Breast Biopsy Options
You will be offered several options for diagnosis and treatment of your breast problem. Recommendations will be made and you will be able to decide what works best for you.
If you have noticed a lump or other change in your breast, your doctor may recommend several tests to determine if you have cancer. After taking your medical history and performing a manual breast exam, your doctor may recommend a breast x-ray or mammogram, ultrasound, and/or MRI. You may be asked to have a combination of these tests. If the lump is suspected to be a cyst, your doctor may use a needle to drain fluid from the lump.
The Biopsy Procedure
Another test is a biopsy where tissue is removed and a pathologist examines it under a microscope. The mass or a portion of it is removed under local or monitored anesthesia. Biopsy is the only certain way to diagnose breast cancer.Minimally invasive core biopsies using mammography and ultrasound to guide the procedure have become the standard of care when it is technically feasible. Complete surgical excision biopsy may be recommended if the mass is located in a part of the breast that makes this the best option for diagnosis or if the lump cannot be seen on mammogram or ultrasound.

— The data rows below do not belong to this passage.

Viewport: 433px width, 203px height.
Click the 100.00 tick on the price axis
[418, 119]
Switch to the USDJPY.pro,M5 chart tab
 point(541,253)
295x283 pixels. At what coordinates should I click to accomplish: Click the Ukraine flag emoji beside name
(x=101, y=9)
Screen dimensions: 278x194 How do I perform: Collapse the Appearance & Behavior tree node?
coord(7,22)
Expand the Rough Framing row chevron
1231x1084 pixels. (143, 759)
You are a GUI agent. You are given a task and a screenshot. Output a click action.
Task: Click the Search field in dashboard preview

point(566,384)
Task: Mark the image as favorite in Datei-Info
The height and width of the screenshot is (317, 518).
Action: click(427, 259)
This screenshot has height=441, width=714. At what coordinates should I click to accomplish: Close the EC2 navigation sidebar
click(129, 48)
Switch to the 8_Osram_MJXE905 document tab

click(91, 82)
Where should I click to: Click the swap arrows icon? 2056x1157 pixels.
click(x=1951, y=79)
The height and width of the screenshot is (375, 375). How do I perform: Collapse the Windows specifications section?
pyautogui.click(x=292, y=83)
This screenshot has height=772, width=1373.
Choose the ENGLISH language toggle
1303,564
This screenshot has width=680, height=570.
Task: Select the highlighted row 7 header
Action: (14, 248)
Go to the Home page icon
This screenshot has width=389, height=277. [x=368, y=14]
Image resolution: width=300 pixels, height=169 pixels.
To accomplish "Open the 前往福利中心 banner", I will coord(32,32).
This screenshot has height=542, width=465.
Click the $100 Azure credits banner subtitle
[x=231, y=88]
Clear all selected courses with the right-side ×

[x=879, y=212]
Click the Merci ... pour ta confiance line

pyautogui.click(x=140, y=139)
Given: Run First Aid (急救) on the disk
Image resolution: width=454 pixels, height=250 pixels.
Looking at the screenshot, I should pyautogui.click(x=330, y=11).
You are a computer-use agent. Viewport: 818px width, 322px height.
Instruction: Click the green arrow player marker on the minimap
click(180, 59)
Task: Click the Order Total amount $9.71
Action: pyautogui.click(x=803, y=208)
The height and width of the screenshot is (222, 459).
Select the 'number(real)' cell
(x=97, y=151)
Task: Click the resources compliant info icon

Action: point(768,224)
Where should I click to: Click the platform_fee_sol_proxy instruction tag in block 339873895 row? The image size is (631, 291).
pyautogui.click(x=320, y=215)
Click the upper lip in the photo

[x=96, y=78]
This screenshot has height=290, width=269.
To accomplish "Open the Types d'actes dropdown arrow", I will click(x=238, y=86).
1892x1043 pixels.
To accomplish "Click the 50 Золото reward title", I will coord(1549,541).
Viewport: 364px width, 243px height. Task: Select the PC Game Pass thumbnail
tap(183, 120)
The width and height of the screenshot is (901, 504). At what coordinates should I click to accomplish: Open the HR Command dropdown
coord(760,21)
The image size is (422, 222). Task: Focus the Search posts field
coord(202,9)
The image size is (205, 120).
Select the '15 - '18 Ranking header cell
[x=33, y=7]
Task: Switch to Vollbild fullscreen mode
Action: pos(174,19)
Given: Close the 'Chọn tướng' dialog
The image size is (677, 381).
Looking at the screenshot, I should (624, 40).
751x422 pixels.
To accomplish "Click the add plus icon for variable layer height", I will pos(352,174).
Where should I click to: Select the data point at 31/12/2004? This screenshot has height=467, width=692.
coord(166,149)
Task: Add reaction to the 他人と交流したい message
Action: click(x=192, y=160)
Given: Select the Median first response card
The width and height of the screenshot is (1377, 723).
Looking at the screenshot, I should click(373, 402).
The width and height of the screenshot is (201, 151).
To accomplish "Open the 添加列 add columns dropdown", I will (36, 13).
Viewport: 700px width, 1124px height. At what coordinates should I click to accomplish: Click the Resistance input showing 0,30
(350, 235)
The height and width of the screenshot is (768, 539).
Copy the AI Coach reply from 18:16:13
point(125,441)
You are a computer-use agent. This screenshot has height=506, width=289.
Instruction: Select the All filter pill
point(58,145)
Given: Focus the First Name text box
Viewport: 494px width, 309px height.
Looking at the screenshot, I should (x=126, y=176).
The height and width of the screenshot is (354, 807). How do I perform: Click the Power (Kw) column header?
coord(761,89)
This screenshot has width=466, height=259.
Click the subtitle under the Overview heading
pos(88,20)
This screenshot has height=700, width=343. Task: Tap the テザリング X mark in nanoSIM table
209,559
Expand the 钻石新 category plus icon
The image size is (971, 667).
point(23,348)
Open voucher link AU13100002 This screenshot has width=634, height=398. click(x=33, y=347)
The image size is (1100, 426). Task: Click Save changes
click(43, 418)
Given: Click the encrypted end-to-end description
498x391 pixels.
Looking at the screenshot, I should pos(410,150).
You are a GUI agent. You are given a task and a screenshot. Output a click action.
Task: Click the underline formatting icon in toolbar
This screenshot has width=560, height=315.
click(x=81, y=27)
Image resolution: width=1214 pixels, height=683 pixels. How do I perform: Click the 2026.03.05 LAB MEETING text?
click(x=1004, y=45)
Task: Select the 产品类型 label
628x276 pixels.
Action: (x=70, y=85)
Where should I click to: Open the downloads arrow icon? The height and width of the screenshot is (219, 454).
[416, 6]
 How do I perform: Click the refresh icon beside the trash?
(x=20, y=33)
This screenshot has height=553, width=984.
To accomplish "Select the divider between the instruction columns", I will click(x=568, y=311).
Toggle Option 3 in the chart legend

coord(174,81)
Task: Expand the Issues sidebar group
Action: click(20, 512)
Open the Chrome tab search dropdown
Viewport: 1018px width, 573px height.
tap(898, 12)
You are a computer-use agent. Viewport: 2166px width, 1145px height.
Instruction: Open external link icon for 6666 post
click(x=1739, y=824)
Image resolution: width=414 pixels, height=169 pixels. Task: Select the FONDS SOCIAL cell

During the biopsy procedure, the surgeon removes the suspicious tissue to see if it is benign or malignant. If it is malignant, the pathologist will try to identify the type of cancer cells present, how fast they reproduce, if the blood vessels or lymph systems contain cancer cells, and if the cancer's growth is affected by hormones. This information allows your doctor to determine the best treatment for you.
There are two ways a pathologist prepares the tissue for examination:
A "frozen section," which is a quick procedure that takes about 30 minutes
A "permanent section," which takes 2 to 3 days.